* **Task goal**
Write out word for word the lines from the one holding "You are a GUI" through the end of the data, and only those lines. Pictures stay out.

»»

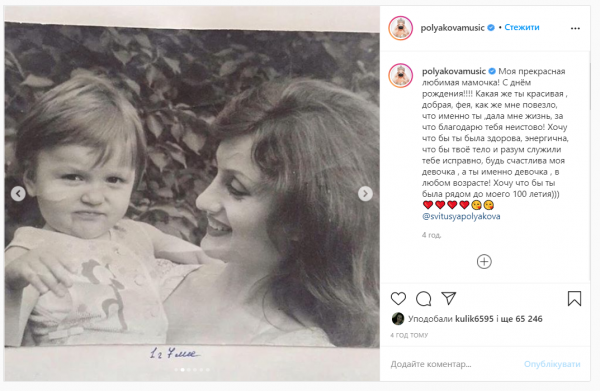Screen dimensions: 600x391
Task: Open kulik6595 liker profile
Action: pyautogui.click(x=474, y=319)
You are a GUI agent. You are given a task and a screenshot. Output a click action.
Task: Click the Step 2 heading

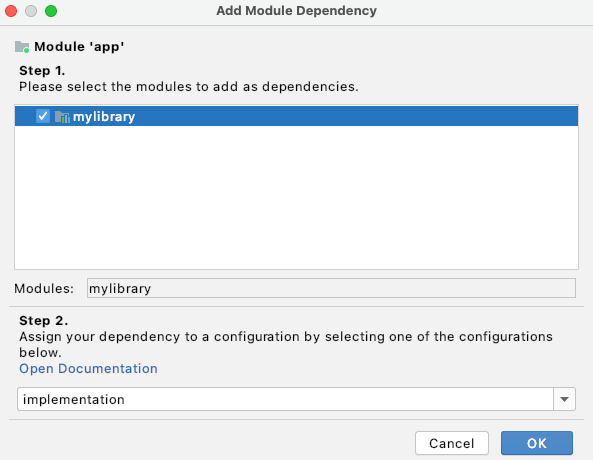[x=43, y=320]
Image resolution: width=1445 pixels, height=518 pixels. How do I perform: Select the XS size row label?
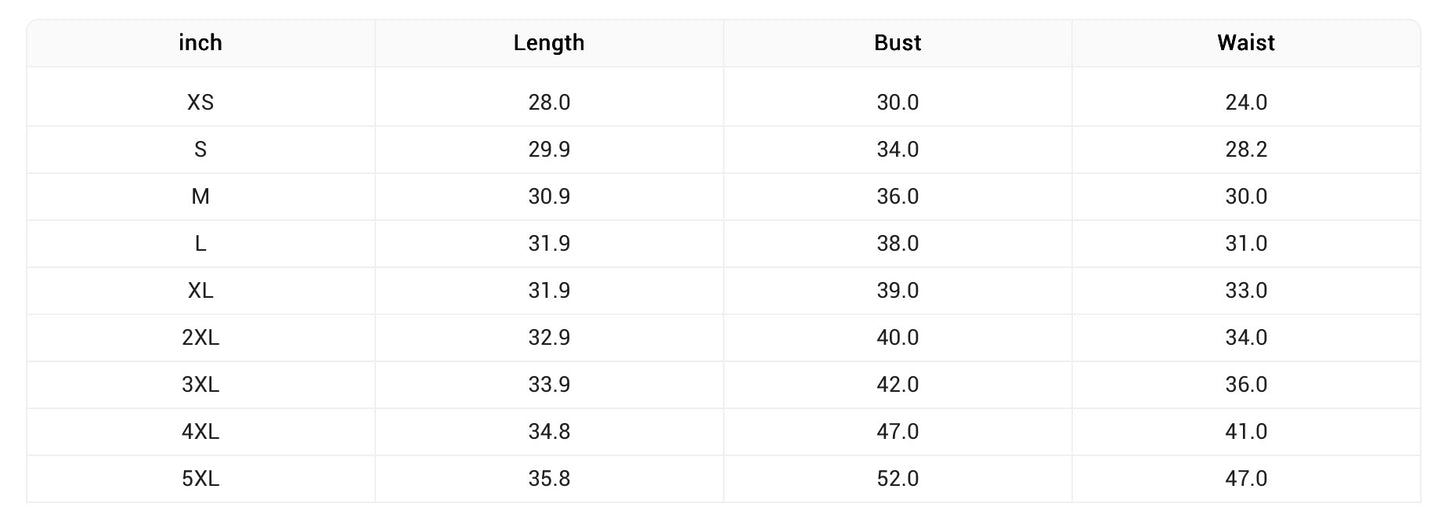(200, 102)
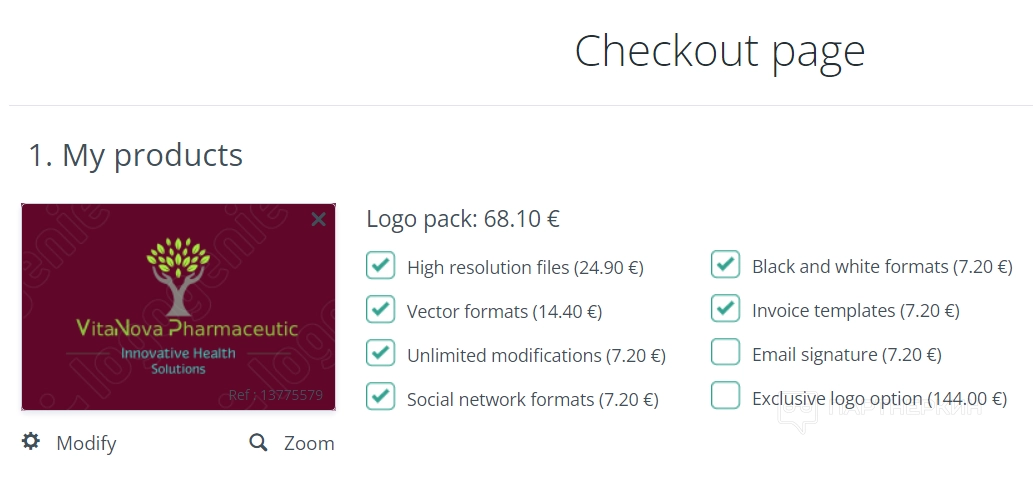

««

* **Exercise output**
You are a GUI agent. You are given a task and a screenshot. Output a click action.
Task: Click the Step 2 heading

[x=43, y=320]
Image resolution: width=1445 pixels, height=518 pixels. How do I perform: Select the XS size row label?
(200, 102)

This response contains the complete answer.